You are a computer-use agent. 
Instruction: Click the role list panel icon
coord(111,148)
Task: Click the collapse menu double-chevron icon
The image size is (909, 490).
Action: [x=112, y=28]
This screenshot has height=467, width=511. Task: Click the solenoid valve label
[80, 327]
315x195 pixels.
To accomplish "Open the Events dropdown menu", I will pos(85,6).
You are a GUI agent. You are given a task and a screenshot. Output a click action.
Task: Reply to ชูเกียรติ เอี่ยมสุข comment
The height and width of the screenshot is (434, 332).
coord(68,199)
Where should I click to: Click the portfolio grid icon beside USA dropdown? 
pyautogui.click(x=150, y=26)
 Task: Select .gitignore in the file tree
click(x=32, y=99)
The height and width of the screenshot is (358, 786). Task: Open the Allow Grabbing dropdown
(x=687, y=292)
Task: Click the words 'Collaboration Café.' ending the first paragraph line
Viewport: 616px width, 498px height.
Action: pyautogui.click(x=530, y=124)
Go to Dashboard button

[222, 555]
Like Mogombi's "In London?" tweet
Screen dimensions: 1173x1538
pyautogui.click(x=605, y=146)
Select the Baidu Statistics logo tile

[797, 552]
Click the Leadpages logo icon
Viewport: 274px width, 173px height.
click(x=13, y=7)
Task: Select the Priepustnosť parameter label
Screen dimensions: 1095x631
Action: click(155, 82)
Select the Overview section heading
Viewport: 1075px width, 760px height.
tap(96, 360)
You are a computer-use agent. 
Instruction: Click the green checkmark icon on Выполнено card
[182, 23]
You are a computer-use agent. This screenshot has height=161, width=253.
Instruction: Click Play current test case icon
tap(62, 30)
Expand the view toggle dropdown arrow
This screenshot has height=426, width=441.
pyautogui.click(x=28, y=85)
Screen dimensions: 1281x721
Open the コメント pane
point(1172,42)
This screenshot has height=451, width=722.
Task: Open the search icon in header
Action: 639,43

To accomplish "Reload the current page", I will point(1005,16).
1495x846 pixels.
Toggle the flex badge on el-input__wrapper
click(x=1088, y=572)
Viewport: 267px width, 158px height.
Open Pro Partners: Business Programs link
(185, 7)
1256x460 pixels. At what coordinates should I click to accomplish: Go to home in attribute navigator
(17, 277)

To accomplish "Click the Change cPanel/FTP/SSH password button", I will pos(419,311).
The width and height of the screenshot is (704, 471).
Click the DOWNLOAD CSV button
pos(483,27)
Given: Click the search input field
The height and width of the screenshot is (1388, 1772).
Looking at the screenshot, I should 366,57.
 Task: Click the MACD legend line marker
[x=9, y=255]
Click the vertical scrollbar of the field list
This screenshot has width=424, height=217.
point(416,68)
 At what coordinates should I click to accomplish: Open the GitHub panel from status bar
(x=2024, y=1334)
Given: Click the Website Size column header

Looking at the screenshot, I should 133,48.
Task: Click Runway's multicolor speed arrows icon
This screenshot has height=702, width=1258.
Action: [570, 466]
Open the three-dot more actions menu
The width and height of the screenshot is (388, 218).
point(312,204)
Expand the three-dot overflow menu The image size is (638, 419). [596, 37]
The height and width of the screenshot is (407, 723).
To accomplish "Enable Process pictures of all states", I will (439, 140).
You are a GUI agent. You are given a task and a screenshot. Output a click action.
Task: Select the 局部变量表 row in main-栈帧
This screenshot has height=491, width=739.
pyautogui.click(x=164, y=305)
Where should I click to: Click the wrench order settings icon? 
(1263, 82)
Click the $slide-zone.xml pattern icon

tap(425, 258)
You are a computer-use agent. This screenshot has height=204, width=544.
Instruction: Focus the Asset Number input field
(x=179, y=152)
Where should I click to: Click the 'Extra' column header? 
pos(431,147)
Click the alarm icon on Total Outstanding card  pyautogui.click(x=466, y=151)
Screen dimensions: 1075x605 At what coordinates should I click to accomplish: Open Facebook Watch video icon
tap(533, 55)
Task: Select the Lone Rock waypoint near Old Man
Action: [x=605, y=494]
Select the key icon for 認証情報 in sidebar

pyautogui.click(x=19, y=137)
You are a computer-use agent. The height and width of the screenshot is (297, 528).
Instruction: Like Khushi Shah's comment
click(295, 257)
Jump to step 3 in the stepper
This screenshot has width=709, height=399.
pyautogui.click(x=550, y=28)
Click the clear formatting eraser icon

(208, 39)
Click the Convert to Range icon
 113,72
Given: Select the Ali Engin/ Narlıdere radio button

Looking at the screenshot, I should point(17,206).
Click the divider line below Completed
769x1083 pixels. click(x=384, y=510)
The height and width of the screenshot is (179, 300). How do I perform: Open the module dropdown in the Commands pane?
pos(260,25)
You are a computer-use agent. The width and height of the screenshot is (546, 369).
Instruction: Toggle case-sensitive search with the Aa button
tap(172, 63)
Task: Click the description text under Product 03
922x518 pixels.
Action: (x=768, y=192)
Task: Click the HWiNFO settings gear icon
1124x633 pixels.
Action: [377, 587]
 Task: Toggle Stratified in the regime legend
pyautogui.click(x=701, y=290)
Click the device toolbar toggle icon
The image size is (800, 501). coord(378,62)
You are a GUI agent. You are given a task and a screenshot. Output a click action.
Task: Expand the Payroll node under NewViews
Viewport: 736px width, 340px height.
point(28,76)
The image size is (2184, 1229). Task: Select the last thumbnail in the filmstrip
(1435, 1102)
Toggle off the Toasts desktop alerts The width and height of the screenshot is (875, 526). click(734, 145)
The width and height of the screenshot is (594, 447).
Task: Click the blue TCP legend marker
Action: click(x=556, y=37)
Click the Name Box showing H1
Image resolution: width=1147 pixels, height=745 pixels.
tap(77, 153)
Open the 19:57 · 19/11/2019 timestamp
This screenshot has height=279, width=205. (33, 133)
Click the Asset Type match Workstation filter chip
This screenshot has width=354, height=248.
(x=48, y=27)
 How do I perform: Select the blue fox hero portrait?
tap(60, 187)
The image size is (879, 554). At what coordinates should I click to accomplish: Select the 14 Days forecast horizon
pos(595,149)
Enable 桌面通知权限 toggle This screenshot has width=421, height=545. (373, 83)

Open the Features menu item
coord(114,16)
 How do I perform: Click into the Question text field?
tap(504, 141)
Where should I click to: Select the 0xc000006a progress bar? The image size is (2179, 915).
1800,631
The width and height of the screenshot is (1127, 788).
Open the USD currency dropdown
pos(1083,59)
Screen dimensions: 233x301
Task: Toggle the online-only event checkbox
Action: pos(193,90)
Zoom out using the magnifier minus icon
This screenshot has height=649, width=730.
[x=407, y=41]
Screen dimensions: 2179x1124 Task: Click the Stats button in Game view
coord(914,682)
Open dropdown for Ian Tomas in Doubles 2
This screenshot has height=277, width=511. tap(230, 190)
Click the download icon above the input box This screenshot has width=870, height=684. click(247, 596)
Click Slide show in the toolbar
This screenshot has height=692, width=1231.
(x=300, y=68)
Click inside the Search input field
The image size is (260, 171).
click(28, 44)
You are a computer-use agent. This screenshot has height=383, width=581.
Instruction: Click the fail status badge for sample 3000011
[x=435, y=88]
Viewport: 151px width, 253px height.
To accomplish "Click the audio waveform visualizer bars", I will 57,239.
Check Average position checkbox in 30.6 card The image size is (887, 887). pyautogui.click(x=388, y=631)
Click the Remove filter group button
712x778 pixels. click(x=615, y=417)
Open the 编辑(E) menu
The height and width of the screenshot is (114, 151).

* * * *

■ Directions
Convert every line of the items above into a JSON array of strings, with one string per line and blank lines omitted.

■ Result
[
  "You are a computer-use agent. ",
  "Instruction: Click the role list panel icon",
  "coord(111,148)",
  "Task: Click the collapse menu double-chevron icon",
  "The image size is (909, 490).",
  "Action: [x=112, y=28]",
  "This screenshot has height=467, width=511. Task: Click the solenoid valve label",
  "[80, 327]",
  "315x195 pixels.",
  "To accomplish \"Open the Events dropdown menu\", I will pos(85,6).",
  "You are a GUI agent. You are given a task and a screenshot. Output a click action.",
  "Task: Reply to ชูเกียรติ เอี่ยมสุข comment",
  "The height and width of the screenshot is (434, 332).",
  "coord(68,199)",
  "Where should I click to: Click the portfolio grid icon beside USA dropdown? ",
  "pyautogui.click(x=150, y=26)",
  " Task: Select .gitignore in the file tree",
  "click(x=32, y=99)",
  "The height and width of the screenshot is (358, 786). Task: Open the Allow Grabbing dropdown",
  "(x=687, y=292)",
  "Task: Click the words 'Collaboration Café.' ending the first paragraph line",
  "Viewport: 616px width, 498px height.",
  "Action: pyautogui.click(x=530, y=124)",
  "Go to Dashboard button",
  "[222, 555]",
  "Like Mogombi's \"In London?\" tweet",
  "Screen dimensions: 1173x1538",
  "pyautogui.click(x=605, y=146)",
  "Select the Baidu Statistics logo tile",
  "[797, 552]",
  "Click the Leadpages logo icon",
  "Viewport: 274px width, 173px height.",
  "click(x=13, y=7)",
  "Task: Select the Priepustnosť parameter label",
  "Screen dimensions: 1095x631",
  "Action: click(155, 82)",
  "Select the Overview section heading",
  "Viewport: 1075px width, 760px height.",
  "tap(96, 360)",
  "You are a computer-use agent. ",
  "Instruction: Click the green checkmark icon on Выполнено card",
  "[182, 23]",
  "You are a computer-use agent. This screenshot has height=161, width=253.",
  "Instruction: Click Play current test case icon",
  "tap(62, 30)",
  "Expand the view toggle dropdown arrow",
  "This screenshot has height=426, width=441.",
  "pyautogui.click(x=28, y=85)",
  "Screen dimensions: 1281x721",
  "Open the コメント pane",
  "point(1172,42)",
  "This screenshot has height=451, width=722.",
  "Task: Open the search icon in header",
  "Action: 639,43",
  "To accomplish \"Reload the current page\", I will point(1005,16).",
  "1495x846 pixels.",
  "Toggle the flex badge on el-input__wrapper",
  "click(x=1088, y=572)",
  "Viewport: 267px width, 158px height.",
  "Open Pro Partners: Business Programs link",
  "(185, 7)",
  "1256x460 pixels. At what coordinates should I click to accomplish: Go to home in attribute navigator",
  "(17, 277)",
  "To accomplish \"Click the Change cPanel/FTP/SSH password button\", I will pos(419,311).",
  "The width and height of the screenshot is (704, 471).",
  "Click the DOWNLOAD CSV button",
  "pos(483,27)",
  "Given: Click the search input field",
  "The height and width of the screenshot is (1388, 1772).",
  "Looking at the screenshot, I should 366,57.",
  " Task: Click the MACD legend line marker",
  "[x=9, y=255]",
  "Click the vertical scrollbar of the field list",
  "This screenshot has width=424, height=217.",
  "point(416,68)",
  " At what coordinates should I click to accomplish: Open the GitHub panel from status bar",
  "(x=2024, y=1334)",
  "Given: Click the Website Size column header",
  "Looking at the screenshot, I should 133,48.",
  "Task: Click Runway's multicolor speed arrows icon",
  "This screenshot has height=702, width=1258.",
  "Action: [570, 466]",
  "Open the three-dot more actions menu",
  "The width and height of the screenshot is (388, 218).",
  "point(312,204)",
  "Expand the three-dot overflow menu The image size is (638, 419). [596, 37]",
  "The height and width of the screenshot is (407, 723).",
  "To accomplish \"Enable Process pictures of all states\", I will (439, 140).",
  "You are a GUI agent. You are given a task and a screenshot. Output a click action.",
  "Task: Select the 局部变量表 row in main-栈帧",
  "This screenshot has height=491, width=739.",
  "pyautogui.click(x=164, y=305)",
  "Where should I click to: Click the wrench order settings icon? ",
  "(1263, 82)",
  "Click the $slide-zone.xml pattern icon",
  "tap(425, 258)",
  "You are a computer-use agent. This screenshot has height=204, width=544.",
  "Instruction: Focus the Asset Number input field",
  "(x=179, y=152)",
  "Where should I click to: Click the 'Extra' column header? ",
  "pos(431,147)",
  "Click the alarm icon on Total Outstanding card  pyautogui.click(x=466, y=151)",
  "Screen dimensions: 1075x605 At what coordinates should I click to accomplish: Open Facebook Watch video icon",
  "tap(533, 55)",
  "Task: Select the Lone Rock waypoint near Old Man",
  "Action: [x=605, y=494]",
  "Select the key icon for 認証情報 in sidebar",
  "pyautogui.click(x=19, y=137)",
  "You are a computer-use agent. The height and width of the screenshot is (297, 528).",
  "Instruction: Like Khushi Shah's comment",
  "click(295, 257)",
  "Jump to step 3 in the stepper",
  "This screenshot has width=709, height=399.",
  "pyautogui.click(x=550, y=28)",
  "Click the clear formatting eraser icon",
  "(208, 39)",
  "Click the Convert to Range icon",
  " 113,72",
  "Given: Select the Ali Engin/ Narlıdere radio button",
  "Looking at the screenshot, I should point(17,206).",
  "Click the divider line below Completed",
  "769x1083 pixels. click(x=384, y=510)",
  "The height and width of the screenshot is (179, 300). How do I perform: Open the module dropdown in the Commands pane?",
  "pos(260,25)",
  "You are a computer-use agent. The width and height of the screenshot is (546, 369).",
  "Instruction: Toggle case-sensitive search with the Aa button",
  "tap(172, 63)",
  "Task: Click the description text under Product 03",
  "922x518 pixels.",
  "Action: (x=768, y=192)",
  "Task: Click the HWiNFO settings gear icon",
  "1124x633 pixels.",
  "Action: [377, 587]",
  " Task: Toggle Stratified in the regime legend",
  "pyautogui.click(x=701, y=290)",
  "Click the device toolbar toggle icon",
  "The image size is (800, 501). coord(378,62)",
  "You are a GUI agent. You are given a task and a screenshot. Output a click action.",
  "Task: Expand the Payroll node under NewViews",
  "Viewport: 736px width, 340px height.",
  "point(28,76)",
  "The image size is (2184, 1229). Task: Select the last thumbnail in the filmstrip",
  "(1435, 1102)",
  "Toggle off the Toasts desktop alerts The width and height of the screenshot is (875, 526). click(734, 145)",
  "The width and height of the screenshot is (594, 447).",
  "Task: Click the blue TCP legend marker",
  "Action: click(x=556, y=37)",
  "Click the Name Box showing H1",
  "Image resolution: width=1147 pixels, height=745 pixels.",
  "tap(77, 153)",
  "Open the 19:57 · 19/11/2019 timestamp",
  "This screenshot has height=279, width=205. (33, 133)",
  "Click the Asset Type match Workstation filter chip",
  "This screenshot has width=354, height=248.",
  "(x=48, y=27)",
  " How do I perform: Select the blue fox hero portrait?",
  "tap(60, 187)",
  "The image size is (879, 554). At what coordinates should I click to accomplish: Select the 14 Days forecast horizon",
  "pos(595,149)",
  "Enable 桌面通知权限 toggle This screenshot has width=421, height=545. (373, 83)",
  "Open the Features menu item",
  "coord(114,16)",
  " How do I perform: Click into the Question text field?",
  "tap(504, 141)",
  "Where should I click to: Select the 0xc000006a progress bar? The image size is (2179, 915).",
  "1800,631",
  "The width and height of the screenshot is (1127, 788).",
  "Open the USD currency dropdown",
  "pos(1083,59)",
  "Screen dimensions: 233x301",
  "Task: Toggle the online-only event checkbox",
  "Action: pos(193,90)",
  "Zoom out using the magnifier minus icon",
  "This screenshot has height=649, width=730.",
  "[x=407, y=41]",
  "Screen dimensions: 2179x1124 Task: Click the Stats button in Game view",
  "coord(914,682)",
  "Open dropdown for Ian Tomas in Doubles 2",
  "This screenshot has height=277, width=511. tap(230, 190)",
  "Click the download icon above the input box This screenshot has width=870, height=684. click(247, 596)",
  "Click Slide show in the toolbar",
  "This screenshot has height=692, width=1231.",
  "(x=300, y=68)",
  "Click inside the Search input field",
  "The image size is (260, 171).",
  "click(28, 44)",
  "You are a computer-use agent. This screenshot has height=383, width=581.",
  "Instruction: Click the fail status badge for sample 3000011",
  "[x=435, y=88]",
  "Viewport: 151px width, 253px height.",
  "To accomplish \"Click the audio waveform visualizer bars\", I will 57,239.",
  "Check Average position checkbox in 30.6 card The image size is (887, 887). pyautogui.click(x=388, y=631)",
  "Click the Remove filter group button",
  "712x778 pixels. click(x=615, y=417)",
  "Open the 编辑(E) menu",
  "The height and width of the screenshot is (114, 151)."
]